Input for this task Block Start
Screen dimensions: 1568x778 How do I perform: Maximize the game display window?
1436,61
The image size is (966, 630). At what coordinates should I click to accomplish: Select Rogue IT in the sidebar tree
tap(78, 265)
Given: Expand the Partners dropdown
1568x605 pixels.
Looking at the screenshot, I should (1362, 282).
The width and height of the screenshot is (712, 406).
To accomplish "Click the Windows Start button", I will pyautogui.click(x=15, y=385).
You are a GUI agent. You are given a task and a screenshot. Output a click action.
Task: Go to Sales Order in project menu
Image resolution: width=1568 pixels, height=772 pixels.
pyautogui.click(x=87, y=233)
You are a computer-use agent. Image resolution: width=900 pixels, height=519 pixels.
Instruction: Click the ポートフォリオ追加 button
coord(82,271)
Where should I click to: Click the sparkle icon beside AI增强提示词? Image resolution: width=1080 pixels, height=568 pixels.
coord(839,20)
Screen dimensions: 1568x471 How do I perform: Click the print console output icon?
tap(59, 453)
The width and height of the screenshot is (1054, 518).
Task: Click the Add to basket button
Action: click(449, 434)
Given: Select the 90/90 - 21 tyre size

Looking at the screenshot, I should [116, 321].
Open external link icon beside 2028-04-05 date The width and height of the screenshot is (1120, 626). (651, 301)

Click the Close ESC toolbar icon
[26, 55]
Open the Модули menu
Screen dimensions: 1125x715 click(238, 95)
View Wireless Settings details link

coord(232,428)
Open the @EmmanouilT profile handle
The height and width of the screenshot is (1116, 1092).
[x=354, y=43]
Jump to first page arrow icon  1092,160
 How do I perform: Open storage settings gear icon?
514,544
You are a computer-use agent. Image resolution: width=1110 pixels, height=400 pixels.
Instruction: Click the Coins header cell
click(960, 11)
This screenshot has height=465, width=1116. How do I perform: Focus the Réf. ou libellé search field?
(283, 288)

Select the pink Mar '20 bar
Input for this task Block End
Aim of the task:
Check each line above for "computer" and please state only how many have it.

Answer for the task:
2